A Parameter-Efficient Transfer Learning Approach through Multitask Prompt Distillation and Decomposition for Clinical NLP
Summary: arXiv:2604.06650v1 Announce Type: cross
Abstract: Existing prompt-based fine-tuning methods typically learn task-specific prompts independently, imposing significant computing and storage overhead at scale when deploying multiple clinical natural language processing (NLP) systems. We present a multitask prompt distillation and decomposition framework that learns a single shared metaprompt from 21 diverse clinical source tasks and adapts it to unseen target tasks with fewer than 0.05% trainable parameters.
Introduction
Clinical natural language processing (NLP) has seen significant advancements, yet the deployment of multiple systems continues to challenge researchers and practitioners due to the high computational costs associated with training task-specific models. The traditional approach of prompt-based fine-tuning results in a burden of computational and storage overhead. To address this, a novel framework for multitask prompt distillation and decomposition has been developed.
Framework Overview
The proposed framework aims to streamline the process of adapting NLP models to various clinical tasks by learning a single shared metaprompt. This metaprompt is derived from 21 different clinical source tasks, allowing the model to adapt to unseen target tasks with minimal parameters—specifically, fewer than 0.05% trainable parameters. This efficiency not only reduces the resource requirements but also enhances scalability.
Evaluation and Results
The effectiveness of the framework was evaluated across five different clinical NLP task types:
- Named Entity Recognition
- Relation Extraction
- Question Answering
- Natural Language Inference
- Summarization
Ten held-out target datasets were utilized to assess the model’s performance, using three backbone models: LLaMA 3.1 8B, Meditron3 8B, and gpt-oss 20B. The results indicated a consistent outperformance of the proposed framework over existing methods:
- Outperformed LoRA by 1.5% to 1.7% while leveraging significantly fewer parameters.

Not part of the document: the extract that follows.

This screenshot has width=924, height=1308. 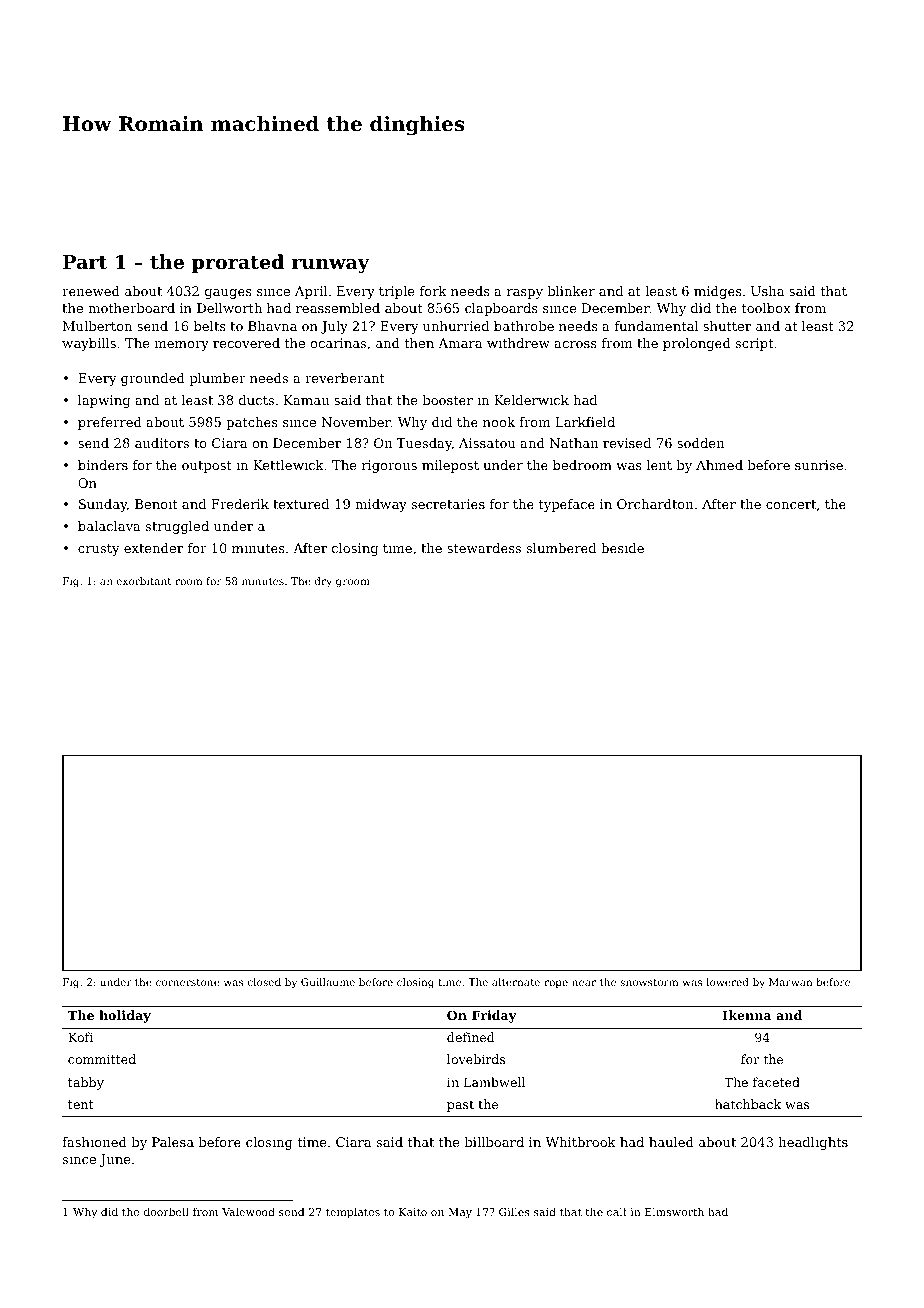 I want to click on Kofi, so click(x=80, y=1037).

- Surpassed single-task prompt tuning by 6.1% to 6.6%.
- The gpt-oss 20B model achieved the highest overall performance, particularly excelling in clinical reasoning tasks.

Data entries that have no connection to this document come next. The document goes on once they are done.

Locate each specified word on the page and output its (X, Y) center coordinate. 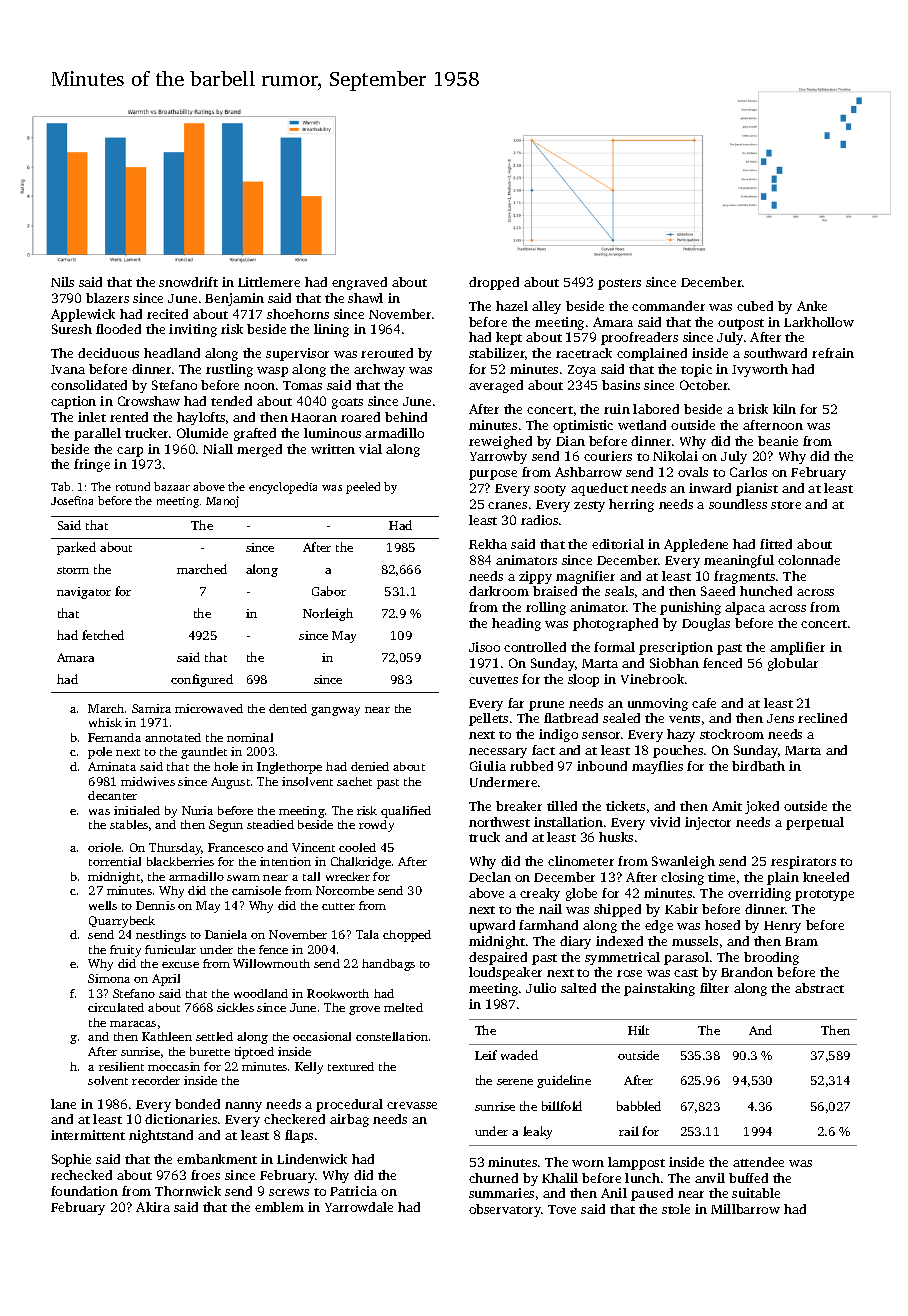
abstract (819, 988)
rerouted (387, 353)
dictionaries (181, 1119)
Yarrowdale (359, 1207)
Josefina (72, 500)
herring (631, 505)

Transferability and Implications
One of the standout features of this framework is its ability to demonstrate strong zero- and few-shot performance, highlighting the improved transferability of the shared prompt representation. This characteristic suggests that the model can effectively generalize across various clinical tasks, making it a valuable tool for practitioners in the field of clinical NLP.
Conclusion
The multitask prompt distillation and decomposition framework represents a significant step forward in the field of clinical NLP. By reducing the parameter burden while improving performance across multiple tasks, this approach not only facilitates easier deployment but also enhances the capabilities of NLP systems in clinical settings. Future work will involve further refinement of the framework and exploring its application in additional healthcare-related tasks.